Task description ▸ Sort through the material below and copy each line with "time".

Provided records ▸

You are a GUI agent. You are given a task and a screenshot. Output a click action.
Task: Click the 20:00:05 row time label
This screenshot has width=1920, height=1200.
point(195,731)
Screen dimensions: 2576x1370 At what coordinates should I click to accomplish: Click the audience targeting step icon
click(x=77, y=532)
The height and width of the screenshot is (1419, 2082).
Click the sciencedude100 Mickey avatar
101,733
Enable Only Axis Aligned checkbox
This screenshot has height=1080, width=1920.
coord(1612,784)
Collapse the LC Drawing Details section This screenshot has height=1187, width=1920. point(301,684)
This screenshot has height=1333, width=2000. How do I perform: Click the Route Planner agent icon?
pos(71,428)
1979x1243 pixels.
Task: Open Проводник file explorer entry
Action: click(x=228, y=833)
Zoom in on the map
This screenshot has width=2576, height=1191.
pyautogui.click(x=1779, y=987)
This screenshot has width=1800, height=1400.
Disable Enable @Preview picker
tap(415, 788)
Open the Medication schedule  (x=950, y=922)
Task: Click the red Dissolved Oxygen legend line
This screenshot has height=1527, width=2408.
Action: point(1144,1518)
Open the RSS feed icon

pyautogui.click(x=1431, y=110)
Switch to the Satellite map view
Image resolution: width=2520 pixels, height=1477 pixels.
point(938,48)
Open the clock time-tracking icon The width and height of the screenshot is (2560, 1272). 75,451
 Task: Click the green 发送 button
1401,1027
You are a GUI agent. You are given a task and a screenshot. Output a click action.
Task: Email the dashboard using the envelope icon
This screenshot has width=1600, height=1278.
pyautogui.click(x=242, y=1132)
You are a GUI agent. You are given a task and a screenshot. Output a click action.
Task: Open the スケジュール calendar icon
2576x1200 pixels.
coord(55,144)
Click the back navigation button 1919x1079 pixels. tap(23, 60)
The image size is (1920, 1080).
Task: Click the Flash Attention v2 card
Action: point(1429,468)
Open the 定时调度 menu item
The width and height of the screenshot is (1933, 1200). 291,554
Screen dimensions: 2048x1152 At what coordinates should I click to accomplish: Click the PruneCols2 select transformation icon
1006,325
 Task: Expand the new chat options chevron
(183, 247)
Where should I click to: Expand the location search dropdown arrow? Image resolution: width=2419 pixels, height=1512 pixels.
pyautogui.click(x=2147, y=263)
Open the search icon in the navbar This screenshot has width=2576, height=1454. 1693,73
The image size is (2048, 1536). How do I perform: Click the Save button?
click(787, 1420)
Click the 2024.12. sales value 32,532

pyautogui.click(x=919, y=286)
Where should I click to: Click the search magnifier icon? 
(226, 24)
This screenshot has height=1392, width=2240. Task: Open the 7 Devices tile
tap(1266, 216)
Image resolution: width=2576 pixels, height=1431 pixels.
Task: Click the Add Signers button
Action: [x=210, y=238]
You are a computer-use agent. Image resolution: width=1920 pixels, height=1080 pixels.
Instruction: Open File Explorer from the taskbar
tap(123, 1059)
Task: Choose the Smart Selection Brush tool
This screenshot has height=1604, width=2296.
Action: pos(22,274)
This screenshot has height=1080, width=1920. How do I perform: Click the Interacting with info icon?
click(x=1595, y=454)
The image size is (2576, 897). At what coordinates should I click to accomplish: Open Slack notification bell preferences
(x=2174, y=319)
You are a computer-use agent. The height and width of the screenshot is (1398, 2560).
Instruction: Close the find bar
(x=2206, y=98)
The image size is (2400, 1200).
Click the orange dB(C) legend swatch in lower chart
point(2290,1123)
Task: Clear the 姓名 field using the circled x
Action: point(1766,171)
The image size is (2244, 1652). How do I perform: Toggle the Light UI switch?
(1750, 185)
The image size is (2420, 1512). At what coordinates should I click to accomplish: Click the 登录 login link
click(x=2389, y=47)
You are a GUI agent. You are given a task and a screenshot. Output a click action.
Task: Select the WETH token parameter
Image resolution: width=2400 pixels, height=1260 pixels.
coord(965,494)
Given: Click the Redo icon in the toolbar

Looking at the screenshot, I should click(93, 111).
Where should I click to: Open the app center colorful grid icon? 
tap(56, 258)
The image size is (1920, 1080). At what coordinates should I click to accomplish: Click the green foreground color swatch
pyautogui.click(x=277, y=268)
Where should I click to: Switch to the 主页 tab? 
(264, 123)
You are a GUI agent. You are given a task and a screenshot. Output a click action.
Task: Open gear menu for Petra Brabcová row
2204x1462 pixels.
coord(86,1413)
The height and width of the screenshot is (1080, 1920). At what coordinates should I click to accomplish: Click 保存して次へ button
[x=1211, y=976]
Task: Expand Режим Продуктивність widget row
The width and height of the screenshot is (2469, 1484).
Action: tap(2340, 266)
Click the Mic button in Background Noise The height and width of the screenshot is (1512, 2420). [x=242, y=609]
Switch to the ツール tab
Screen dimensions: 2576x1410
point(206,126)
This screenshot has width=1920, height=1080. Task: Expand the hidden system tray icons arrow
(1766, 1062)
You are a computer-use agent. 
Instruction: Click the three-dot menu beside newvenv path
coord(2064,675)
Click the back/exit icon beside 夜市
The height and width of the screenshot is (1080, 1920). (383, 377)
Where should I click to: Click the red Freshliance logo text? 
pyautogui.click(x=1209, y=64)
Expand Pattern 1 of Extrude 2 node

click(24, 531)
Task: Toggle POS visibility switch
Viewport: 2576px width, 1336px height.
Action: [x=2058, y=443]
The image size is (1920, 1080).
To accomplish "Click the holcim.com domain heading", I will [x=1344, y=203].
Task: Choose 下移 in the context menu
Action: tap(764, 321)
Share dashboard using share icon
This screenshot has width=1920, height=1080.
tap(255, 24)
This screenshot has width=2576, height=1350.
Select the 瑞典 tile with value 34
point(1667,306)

Completed task ▸
Task: Click the 20:00:05 row time label
Open the clock time-tracking icon The width and height of the screenshot is (2560, 1272). 75,451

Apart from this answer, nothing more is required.